Antik İmbros Kalıntıları |
İmbros Bizans’ın 1204’deki Latinler tarafından istilâsı sırasında Gelibolu Dükalığına bağlanarak Cenevizlilerin eline geçmiştir. Bizans İmparatorluğu’nun son yıllarında Cenevizli Gottilusia ailesi Ege’deki diğer adalarda yaptıkları gibi burada da egemenlik kurmaya çalışmışlardır. Ada kısa bir süre Venediklilerin eline geçmiş, 1470’de Osmanlı topraklarına katılmıştır. XIX.yüzyıl sonlarında Cezair-i Bahr-i Sefit vilayetinin Limni sancağına bağlı bir kaza merkezi idi. Balkan Savaşları sırasında Yunanlıların, Çanakkale Savaşları sırasında da Adada bir hava alanı yaptıran İngilizlerin eline geçmiştir. Kurtuluş Savaşı sırasında 1922’de Yunanlılar burayı işgal etmiş Lozan Antlaşması ile de Türkiye sınırları içerisinde kalmıştır.

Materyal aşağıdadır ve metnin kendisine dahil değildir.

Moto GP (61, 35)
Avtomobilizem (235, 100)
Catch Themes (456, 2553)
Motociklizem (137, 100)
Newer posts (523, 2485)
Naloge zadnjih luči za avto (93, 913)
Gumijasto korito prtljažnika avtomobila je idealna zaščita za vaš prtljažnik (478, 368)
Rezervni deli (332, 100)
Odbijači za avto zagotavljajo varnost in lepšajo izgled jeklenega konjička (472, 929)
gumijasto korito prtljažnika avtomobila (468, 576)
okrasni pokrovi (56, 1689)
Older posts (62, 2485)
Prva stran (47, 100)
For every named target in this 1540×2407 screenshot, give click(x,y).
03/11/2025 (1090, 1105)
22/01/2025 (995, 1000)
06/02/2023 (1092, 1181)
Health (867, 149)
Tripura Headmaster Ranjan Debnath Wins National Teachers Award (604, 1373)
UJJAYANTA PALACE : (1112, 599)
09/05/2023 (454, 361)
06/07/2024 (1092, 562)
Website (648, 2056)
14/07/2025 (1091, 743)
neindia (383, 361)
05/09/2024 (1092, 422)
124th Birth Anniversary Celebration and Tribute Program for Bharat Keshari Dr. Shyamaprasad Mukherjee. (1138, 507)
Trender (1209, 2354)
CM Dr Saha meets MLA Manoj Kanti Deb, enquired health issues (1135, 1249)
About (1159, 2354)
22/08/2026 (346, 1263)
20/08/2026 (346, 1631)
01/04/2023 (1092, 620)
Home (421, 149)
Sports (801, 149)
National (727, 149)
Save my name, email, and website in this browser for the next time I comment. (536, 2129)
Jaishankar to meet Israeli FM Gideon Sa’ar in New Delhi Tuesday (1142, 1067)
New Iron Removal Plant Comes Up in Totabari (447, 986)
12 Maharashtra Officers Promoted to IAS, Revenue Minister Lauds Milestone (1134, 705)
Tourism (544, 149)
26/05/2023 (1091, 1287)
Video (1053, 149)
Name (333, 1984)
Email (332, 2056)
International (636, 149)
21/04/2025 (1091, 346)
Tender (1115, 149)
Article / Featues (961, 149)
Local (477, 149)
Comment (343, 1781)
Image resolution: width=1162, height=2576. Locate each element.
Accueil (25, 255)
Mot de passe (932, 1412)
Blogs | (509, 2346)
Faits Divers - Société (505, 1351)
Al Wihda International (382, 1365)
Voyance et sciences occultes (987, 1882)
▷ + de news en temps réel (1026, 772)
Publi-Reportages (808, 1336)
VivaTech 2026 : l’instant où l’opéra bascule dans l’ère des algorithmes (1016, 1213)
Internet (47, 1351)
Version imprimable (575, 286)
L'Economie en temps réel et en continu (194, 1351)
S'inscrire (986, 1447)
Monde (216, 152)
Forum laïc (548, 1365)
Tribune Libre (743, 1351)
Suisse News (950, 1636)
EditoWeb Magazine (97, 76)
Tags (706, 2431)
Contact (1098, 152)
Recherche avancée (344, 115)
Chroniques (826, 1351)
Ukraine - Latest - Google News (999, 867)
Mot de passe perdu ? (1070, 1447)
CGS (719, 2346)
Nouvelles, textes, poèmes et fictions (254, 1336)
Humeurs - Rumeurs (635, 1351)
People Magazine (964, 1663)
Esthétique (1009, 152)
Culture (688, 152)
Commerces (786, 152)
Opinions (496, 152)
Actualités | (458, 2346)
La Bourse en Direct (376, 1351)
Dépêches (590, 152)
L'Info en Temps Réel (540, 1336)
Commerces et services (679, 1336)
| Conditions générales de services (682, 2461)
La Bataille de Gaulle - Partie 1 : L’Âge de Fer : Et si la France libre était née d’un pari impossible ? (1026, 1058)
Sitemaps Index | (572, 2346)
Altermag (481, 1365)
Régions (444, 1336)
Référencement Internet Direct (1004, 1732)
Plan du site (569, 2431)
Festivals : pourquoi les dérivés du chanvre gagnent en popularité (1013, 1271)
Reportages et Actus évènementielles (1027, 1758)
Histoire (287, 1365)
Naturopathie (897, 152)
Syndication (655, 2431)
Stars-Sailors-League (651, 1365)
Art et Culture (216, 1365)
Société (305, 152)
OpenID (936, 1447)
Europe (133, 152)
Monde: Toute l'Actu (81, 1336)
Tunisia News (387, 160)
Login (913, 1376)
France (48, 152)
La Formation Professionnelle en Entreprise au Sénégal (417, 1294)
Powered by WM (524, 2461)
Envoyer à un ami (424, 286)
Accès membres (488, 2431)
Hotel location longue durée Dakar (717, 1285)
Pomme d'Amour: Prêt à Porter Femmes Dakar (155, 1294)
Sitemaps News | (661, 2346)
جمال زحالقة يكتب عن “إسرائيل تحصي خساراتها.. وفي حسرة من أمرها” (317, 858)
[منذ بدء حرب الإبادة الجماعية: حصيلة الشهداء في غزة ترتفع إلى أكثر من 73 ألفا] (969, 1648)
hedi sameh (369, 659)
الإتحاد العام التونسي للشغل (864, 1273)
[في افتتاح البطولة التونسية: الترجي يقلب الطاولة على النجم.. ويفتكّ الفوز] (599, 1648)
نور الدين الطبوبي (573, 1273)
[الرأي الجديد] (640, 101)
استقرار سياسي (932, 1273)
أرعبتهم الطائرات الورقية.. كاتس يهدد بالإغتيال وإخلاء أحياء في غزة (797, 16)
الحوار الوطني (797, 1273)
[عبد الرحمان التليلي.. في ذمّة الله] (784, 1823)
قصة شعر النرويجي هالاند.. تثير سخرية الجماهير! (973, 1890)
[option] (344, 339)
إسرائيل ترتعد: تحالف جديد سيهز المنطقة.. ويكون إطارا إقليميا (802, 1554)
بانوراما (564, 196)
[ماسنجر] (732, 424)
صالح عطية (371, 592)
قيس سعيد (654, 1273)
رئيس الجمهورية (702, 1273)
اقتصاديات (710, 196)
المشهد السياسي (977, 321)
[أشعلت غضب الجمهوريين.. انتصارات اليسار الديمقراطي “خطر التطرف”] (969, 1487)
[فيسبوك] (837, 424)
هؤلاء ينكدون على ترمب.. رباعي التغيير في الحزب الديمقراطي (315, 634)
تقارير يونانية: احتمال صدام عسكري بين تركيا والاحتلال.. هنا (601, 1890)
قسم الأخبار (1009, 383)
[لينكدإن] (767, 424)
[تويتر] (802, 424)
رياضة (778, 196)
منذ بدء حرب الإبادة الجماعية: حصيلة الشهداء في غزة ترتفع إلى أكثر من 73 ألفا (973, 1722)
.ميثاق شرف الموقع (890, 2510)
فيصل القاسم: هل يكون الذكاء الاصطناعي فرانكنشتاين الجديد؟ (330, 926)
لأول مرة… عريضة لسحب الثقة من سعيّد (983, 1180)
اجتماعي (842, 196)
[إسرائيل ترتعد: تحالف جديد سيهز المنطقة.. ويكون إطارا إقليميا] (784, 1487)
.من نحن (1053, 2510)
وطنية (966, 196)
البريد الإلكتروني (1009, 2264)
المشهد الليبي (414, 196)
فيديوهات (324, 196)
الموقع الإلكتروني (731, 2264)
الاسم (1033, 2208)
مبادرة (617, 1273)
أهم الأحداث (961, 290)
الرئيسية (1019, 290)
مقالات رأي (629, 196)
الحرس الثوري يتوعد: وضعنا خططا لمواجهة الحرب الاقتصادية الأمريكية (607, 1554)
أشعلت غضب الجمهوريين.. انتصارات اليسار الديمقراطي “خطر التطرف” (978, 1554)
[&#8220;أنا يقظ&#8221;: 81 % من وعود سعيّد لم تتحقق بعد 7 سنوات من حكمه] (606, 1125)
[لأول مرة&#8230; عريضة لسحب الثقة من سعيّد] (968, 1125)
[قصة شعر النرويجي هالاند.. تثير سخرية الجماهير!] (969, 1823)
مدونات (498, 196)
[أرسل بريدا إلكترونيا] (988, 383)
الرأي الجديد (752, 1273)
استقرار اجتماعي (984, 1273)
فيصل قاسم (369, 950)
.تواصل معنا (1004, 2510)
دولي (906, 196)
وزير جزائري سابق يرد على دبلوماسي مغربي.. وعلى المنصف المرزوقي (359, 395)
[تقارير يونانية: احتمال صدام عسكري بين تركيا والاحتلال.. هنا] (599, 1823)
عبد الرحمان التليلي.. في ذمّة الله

Kaleköy yakınlarındaki antik İmbros kentinin kalıntıları bulunmaktadır. Ayrıca Ceneviz, Venedik ve Bizans dönemine ait kalıntılarla da karşılaşılmıştır.
Kaya Mezarları |
Gökçeada'da günümüze gelebilen tarihi eserler; Merkez Camisi, İskiter Kalesi, Panayia Kilisesi, Tahsiarsi Kilisesi, Hagia Varvara Kilisesi, Aya Yorgi Kilisesi, Hagia Maria Kilisesi, Kaya Mezarı, Tuz Gölü, Marmaros Şelalesi, Kuzu Limanı, Peynir Kayaları (Kaşkaval Burnu)'dır.